- Prompt: Count the lines in the data below that contain the string "Instruction", matching case exactly. Reply with the number alone.

- Entries:
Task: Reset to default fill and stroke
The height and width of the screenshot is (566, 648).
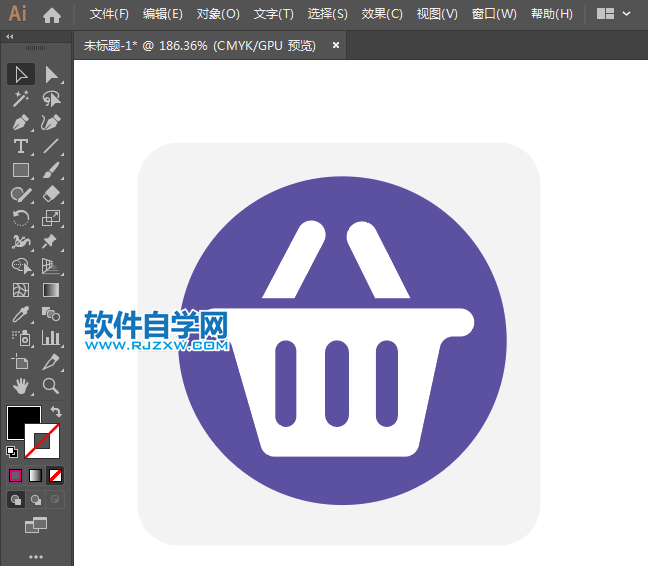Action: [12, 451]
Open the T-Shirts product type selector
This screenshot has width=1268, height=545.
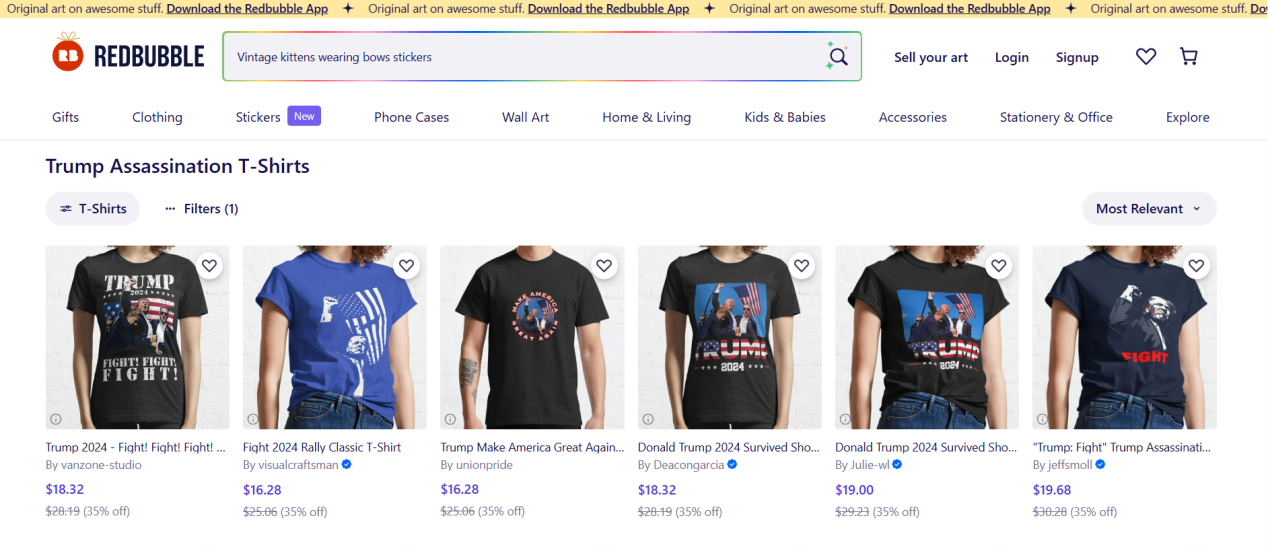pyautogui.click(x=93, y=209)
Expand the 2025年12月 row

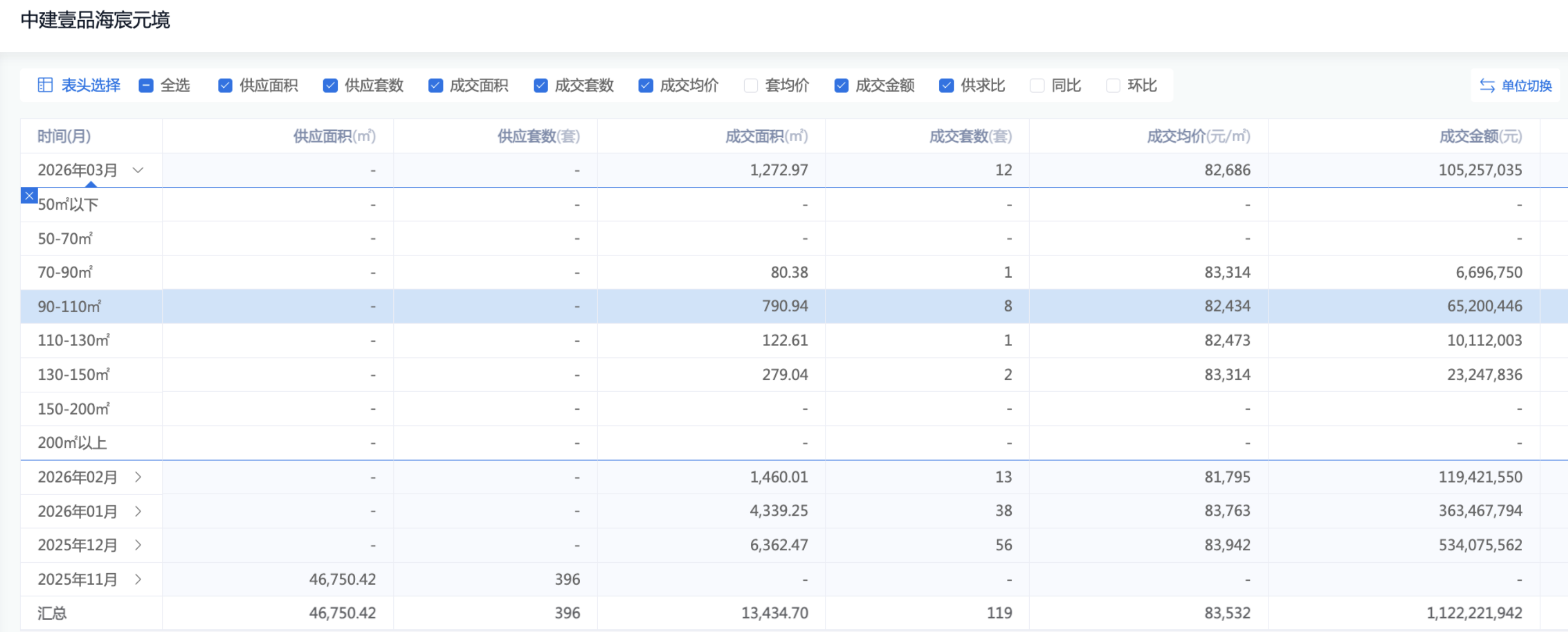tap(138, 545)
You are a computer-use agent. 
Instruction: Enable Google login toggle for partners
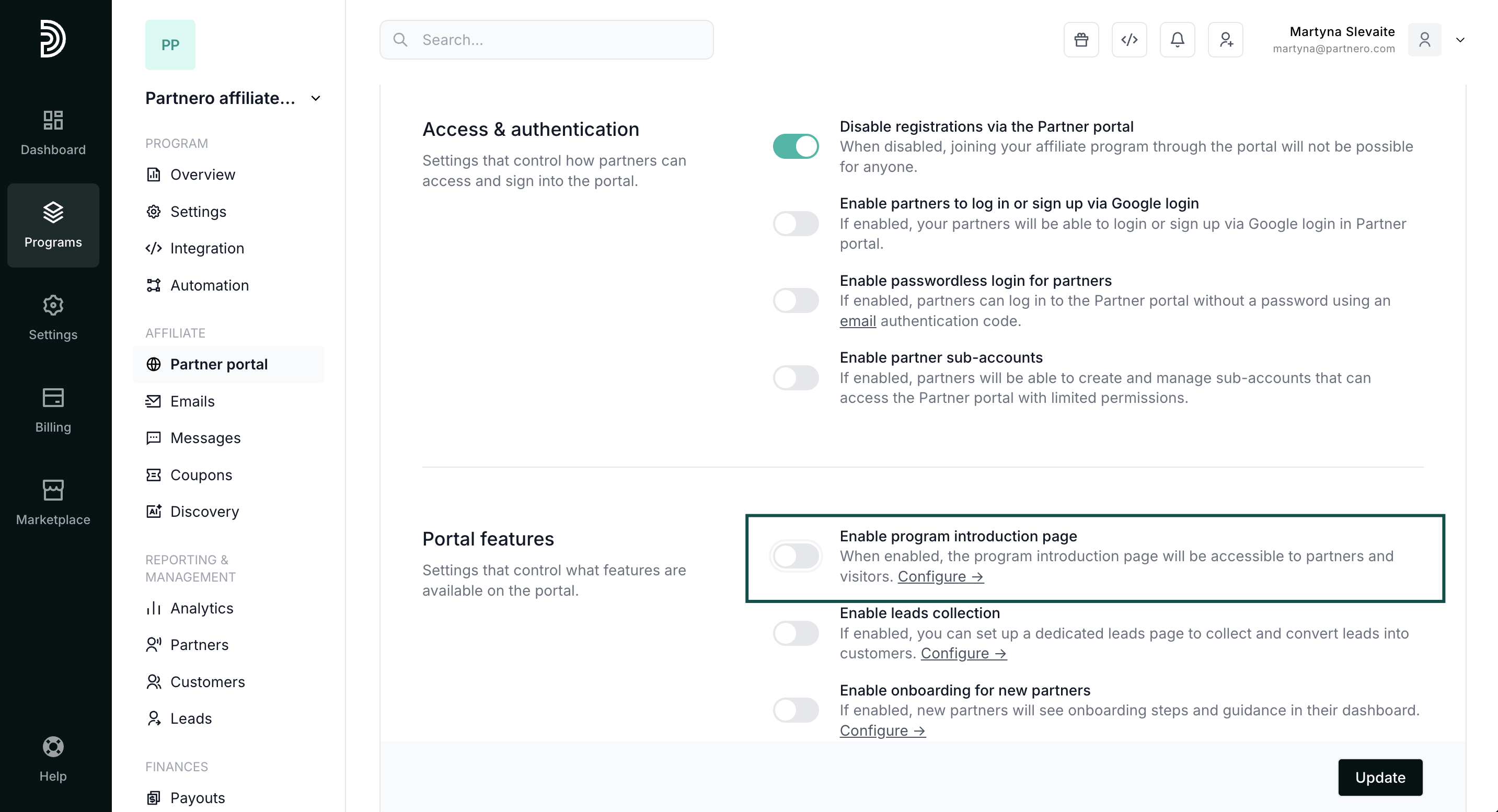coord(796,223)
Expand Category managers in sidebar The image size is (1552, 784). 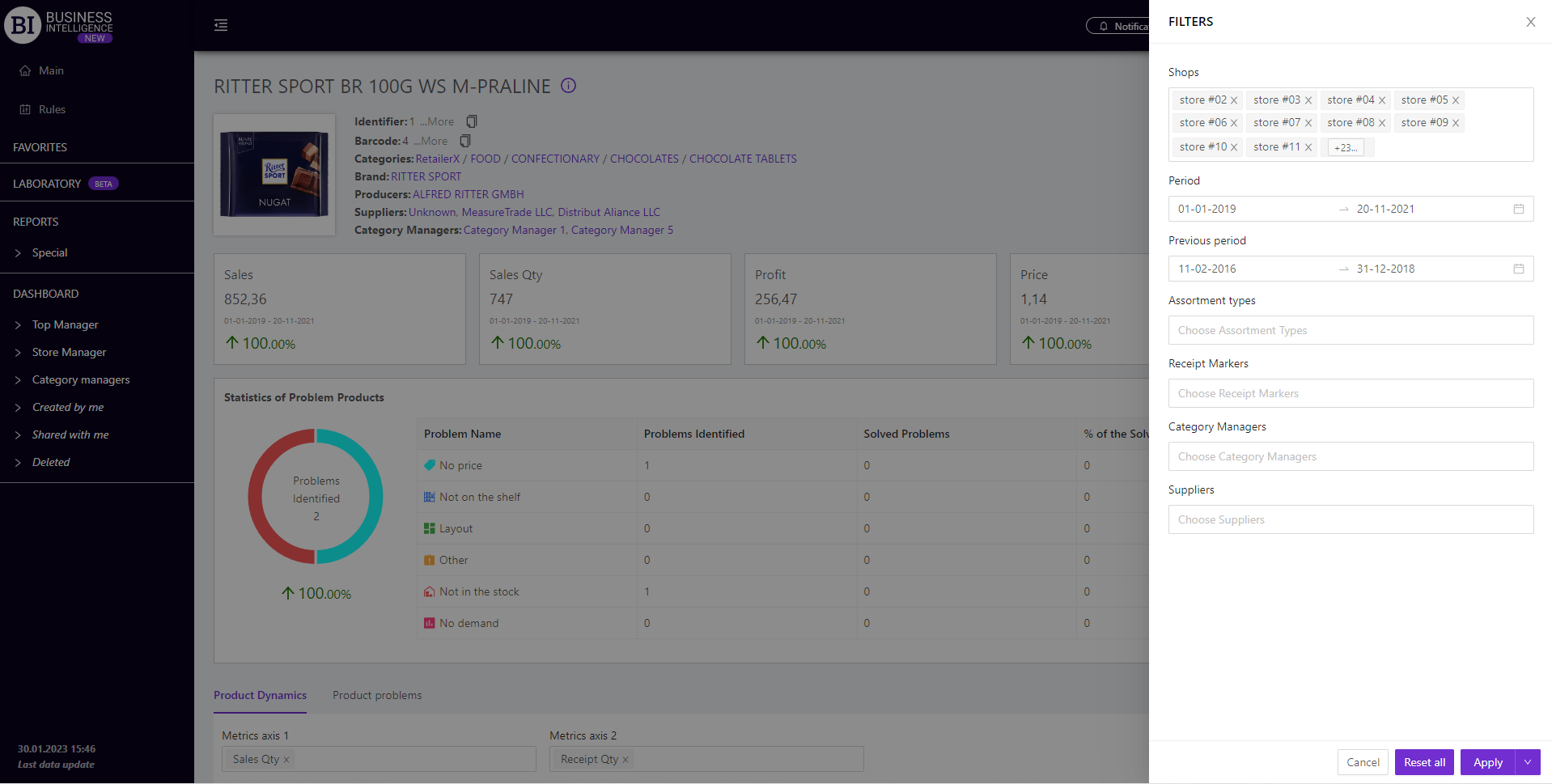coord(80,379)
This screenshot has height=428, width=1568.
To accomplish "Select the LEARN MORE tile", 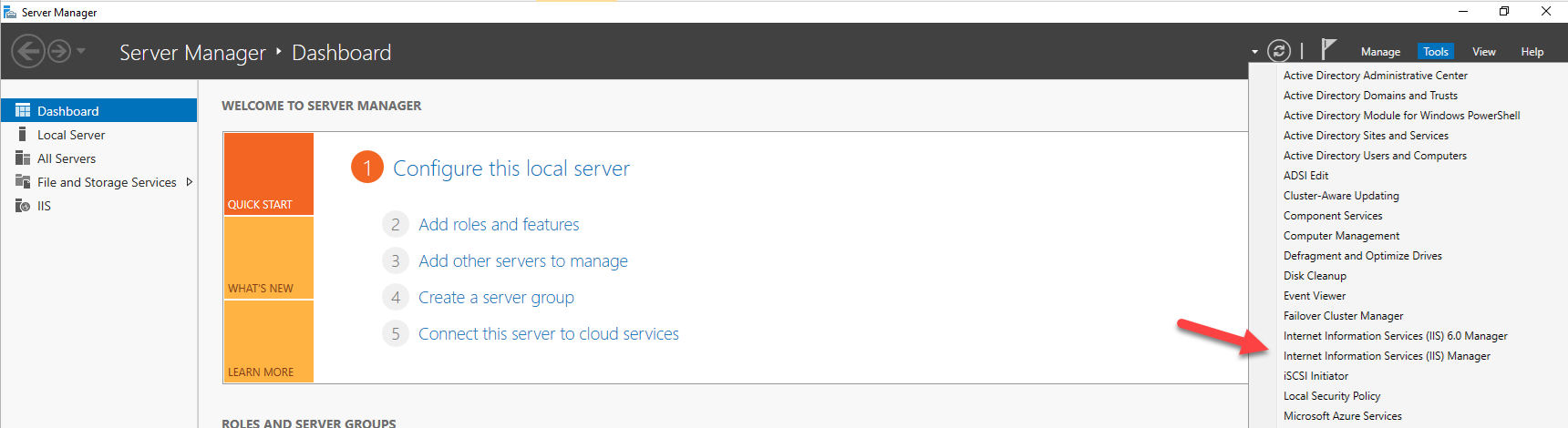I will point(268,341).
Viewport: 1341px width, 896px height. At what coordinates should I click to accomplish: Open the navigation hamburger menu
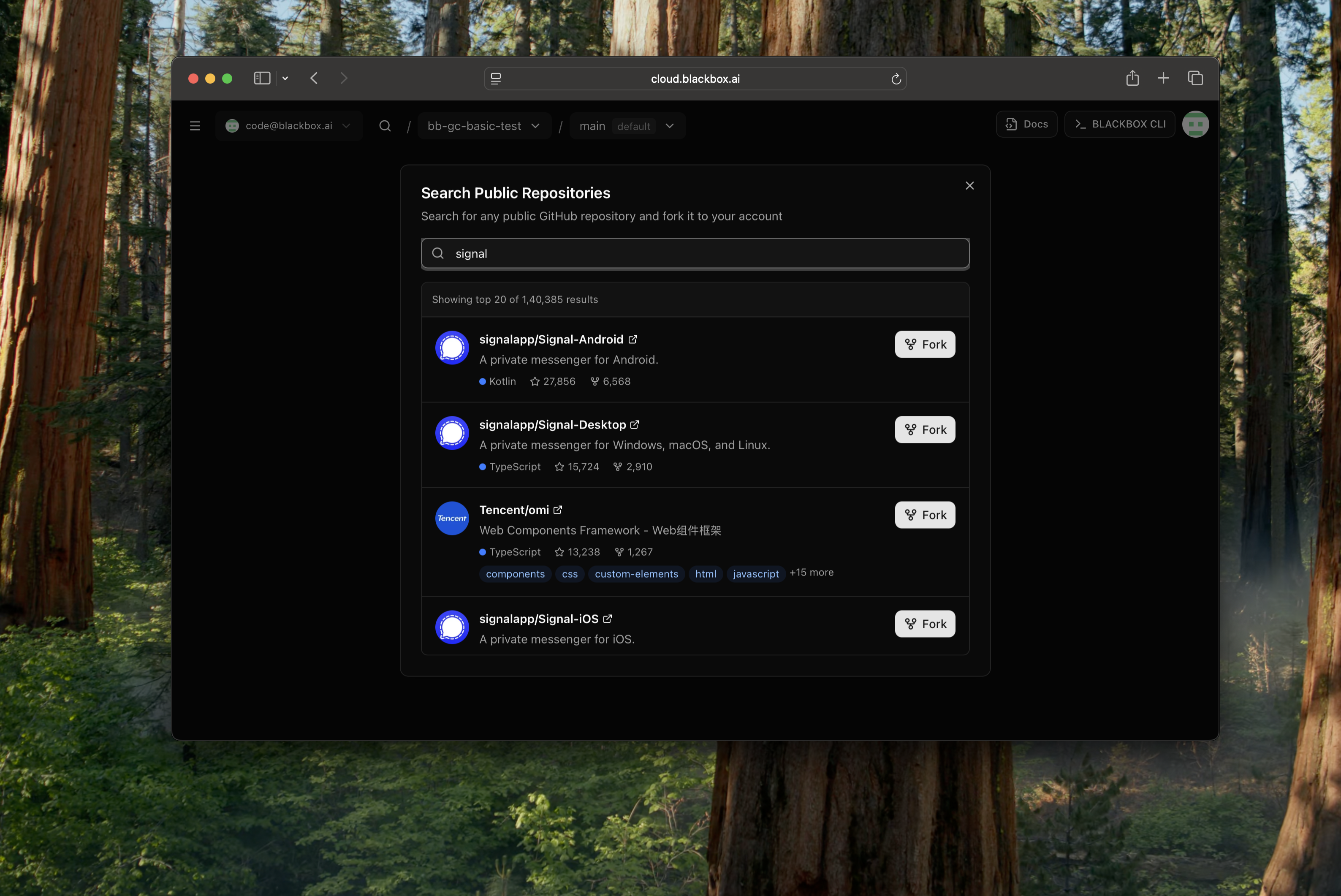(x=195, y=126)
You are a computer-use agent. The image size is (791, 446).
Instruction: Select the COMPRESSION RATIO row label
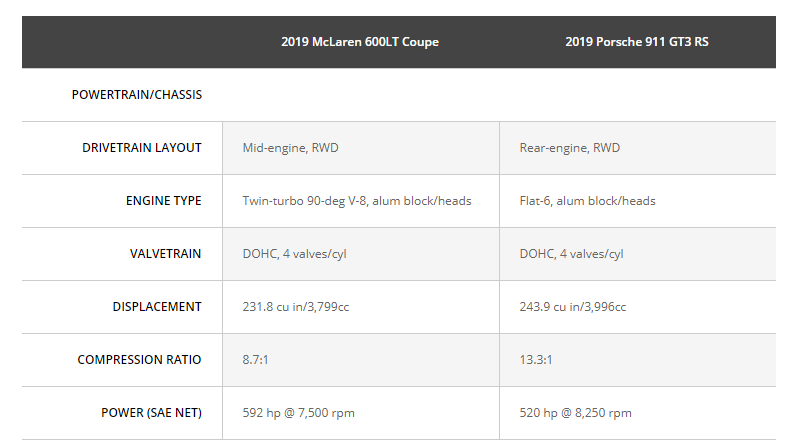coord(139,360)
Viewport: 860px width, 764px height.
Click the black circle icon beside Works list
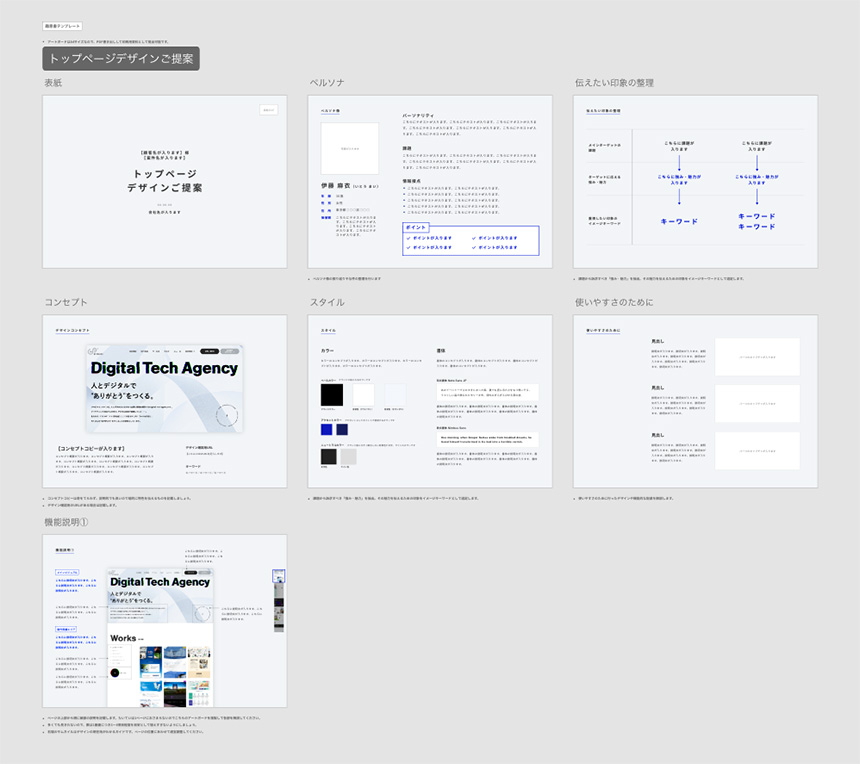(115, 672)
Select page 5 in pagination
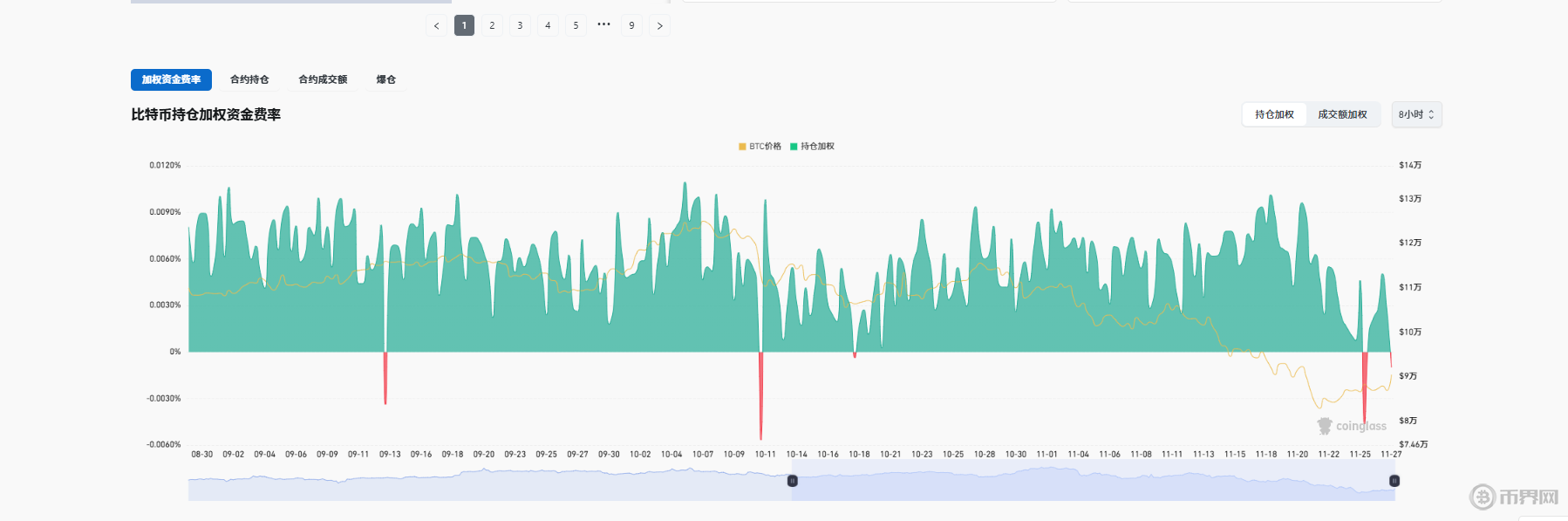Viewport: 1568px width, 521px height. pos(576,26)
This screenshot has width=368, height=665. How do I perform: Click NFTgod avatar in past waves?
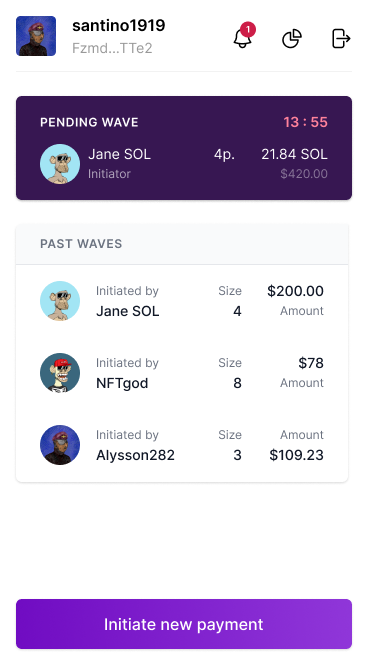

- Answer to this task: 2